> _Activity_:
Filter the listing down to the lines containing the word "accomplish".

> _Exercise data_:

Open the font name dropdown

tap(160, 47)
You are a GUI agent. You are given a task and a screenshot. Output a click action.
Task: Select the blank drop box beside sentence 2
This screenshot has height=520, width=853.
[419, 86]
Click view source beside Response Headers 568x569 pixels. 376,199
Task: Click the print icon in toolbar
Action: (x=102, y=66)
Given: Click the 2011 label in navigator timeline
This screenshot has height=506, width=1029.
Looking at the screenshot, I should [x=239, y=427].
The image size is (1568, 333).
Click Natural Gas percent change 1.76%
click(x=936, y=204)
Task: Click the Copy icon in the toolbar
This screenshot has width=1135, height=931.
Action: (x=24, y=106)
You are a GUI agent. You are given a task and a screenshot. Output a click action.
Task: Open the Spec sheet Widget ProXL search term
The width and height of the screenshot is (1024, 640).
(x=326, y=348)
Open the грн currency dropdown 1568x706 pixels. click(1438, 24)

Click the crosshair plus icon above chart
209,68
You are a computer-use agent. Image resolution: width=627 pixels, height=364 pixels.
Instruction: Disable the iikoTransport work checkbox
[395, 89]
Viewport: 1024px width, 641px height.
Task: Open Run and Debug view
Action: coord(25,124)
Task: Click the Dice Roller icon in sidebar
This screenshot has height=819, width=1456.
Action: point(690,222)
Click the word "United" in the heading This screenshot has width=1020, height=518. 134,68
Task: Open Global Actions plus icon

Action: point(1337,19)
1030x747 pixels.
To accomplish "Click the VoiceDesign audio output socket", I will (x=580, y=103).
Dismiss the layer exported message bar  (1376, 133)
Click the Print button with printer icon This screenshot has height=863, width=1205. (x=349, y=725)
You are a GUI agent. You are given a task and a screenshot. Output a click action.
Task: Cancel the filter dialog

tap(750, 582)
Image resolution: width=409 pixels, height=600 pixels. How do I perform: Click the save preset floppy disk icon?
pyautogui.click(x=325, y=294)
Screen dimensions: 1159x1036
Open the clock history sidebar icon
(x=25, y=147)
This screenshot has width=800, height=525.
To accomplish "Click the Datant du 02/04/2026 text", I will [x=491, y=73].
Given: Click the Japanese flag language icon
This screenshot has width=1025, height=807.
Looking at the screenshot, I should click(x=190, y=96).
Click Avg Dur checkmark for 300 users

> _Completed exercise_:
To accomplish "Click the VoiceDesign audio output socket", I will (x=580, y=103).
To accomplish "Click the Datant du 02/04/2026 text", I will [x=491, y=73].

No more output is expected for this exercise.